Sitting in this bumper-to-bumper of piled-up cars, it forces me to rethink every choice I’ve made in my life. And right now? That choice was hopping on a plane to Ibiza to see my favorite DJ perform, blowing through my dad’s black card .

Spoiler alert: It wasn’t limitless.

Double spoiler: He’s fucking pissed.

Triple spoiler: I don’t give a flying fuck.

Well, I do and I’m shitting my pants.

My fingers tap restlessly against the steering wheel, the brand-new leather warm under my palms from the sun baking through the windshield. My sunglasses might be designer, but they do jack shit to hide the tension in my face.

Every time I glance at the ETA crawling forward, bile rises in my throat.

I’m getting closer. To him. To the house. To the tight, suffocating walls where my grief still lingers.

The sounds of Los Angeles bleed through the crack in my window—revving engines, some asshole laying on his horn like it’ll make traffic move faster, a siren wailing down Sunset Boulevard, and a half-naked guy on the corner shouting about the end of days while holding a yoga mat and a green juice.

You know. The fucking usual.

I shift in my seat as I finally turn onto his street.
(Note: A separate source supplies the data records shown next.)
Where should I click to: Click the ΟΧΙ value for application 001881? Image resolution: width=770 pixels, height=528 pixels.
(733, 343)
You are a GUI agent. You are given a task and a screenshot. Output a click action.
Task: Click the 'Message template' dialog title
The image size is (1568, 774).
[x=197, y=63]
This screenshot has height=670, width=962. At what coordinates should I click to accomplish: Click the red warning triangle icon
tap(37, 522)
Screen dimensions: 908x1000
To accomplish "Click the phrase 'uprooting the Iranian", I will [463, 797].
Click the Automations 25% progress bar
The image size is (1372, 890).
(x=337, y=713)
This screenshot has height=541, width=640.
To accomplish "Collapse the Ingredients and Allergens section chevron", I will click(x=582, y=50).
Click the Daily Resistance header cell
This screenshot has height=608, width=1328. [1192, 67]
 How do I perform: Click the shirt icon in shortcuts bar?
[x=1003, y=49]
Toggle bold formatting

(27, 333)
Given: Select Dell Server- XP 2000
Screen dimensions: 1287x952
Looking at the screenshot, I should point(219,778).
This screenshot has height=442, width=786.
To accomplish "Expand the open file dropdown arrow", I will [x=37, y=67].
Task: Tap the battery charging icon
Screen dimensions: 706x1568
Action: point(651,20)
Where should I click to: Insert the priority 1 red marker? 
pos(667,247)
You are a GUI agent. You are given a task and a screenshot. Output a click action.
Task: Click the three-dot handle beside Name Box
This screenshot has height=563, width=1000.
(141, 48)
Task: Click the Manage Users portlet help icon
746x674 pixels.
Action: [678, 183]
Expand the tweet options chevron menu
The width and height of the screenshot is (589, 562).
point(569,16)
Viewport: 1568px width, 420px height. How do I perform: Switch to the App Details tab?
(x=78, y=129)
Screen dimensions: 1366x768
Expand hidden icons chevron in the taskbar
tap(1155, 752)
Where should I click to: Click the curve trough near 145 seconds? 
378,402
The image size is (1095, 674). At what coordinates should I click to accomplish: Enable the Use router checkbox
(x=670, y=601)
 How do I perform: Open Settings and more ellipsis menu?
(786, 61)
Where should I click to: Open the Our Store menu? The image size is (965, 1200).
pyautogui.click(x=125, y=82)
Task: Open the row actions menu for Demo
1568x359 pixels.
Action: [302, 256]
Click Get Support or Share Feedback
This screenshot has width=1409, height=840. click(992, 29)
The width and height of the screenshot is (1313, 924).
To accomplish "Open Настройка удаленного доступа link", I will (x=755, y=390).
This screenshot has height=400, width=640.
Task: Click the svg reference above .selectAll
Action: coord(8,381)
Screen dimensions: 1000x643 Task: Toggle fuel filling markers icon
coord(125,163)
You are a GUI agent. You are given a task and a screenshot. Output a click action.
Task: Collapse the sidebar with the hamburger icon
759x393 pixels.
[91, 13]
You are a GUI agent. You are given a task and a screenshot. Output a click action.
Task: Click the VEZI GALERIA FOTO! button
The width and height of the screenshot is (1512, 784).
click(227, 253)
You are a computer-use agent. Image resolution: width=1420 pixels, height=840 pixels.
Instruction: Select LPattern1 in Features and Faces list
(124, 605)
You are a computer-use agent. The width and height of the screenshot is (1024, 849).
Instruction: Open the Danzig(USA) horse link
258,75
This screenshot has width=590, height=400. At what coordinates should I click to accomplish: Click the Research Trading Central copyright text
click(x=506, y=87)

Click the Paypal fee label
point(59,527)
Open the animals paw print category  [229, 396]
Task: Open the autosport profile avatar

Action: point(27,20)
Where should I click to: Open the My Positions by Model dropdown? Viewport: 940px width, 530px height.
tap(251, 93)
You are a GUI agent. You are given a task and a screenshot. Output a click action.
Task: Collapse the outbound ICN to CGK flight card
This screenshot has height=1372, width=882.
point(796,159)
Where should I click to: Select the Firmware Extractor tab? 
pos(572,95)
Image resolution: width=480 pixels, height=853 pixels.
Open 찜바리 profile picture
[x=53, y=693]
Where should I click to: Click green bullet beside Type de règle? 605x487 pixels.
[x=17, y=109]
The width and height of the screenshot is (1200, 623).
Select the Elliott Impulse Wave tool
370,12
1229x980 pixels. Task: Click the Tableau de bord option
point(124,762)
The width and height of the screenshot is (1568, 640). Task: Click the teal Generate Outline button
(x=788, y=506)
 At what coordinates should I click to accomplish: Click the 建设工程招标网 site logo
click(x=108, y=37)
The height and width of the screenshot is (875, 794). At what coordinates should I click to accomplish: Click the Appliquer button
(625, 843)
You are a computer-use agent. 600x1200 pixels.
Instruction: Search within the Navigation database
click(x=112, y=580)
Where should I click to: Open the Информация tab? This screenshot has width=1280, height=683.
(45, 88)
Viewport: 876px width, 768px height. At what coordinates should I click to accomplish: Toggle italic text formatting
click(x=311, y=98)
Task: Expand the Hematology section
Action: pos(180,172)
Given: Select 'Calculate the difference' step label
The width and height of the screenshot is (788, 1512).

Everything here feels fake and polished.

Wide pavements with no potholes, palm trees lined up, their trunks trimmed and perfect, just like the rest of the people in this godforsaken zip code.

The iron gates come into view, all black, gleaming, and stupidly intimidating.

I roll my eyes as I tap the code in.

The moment they slide open, my stomach turns into a knotted mess.

Not butterflies. Not nerves. Just dread—and the sour taste of tequila still clinging to my tongue.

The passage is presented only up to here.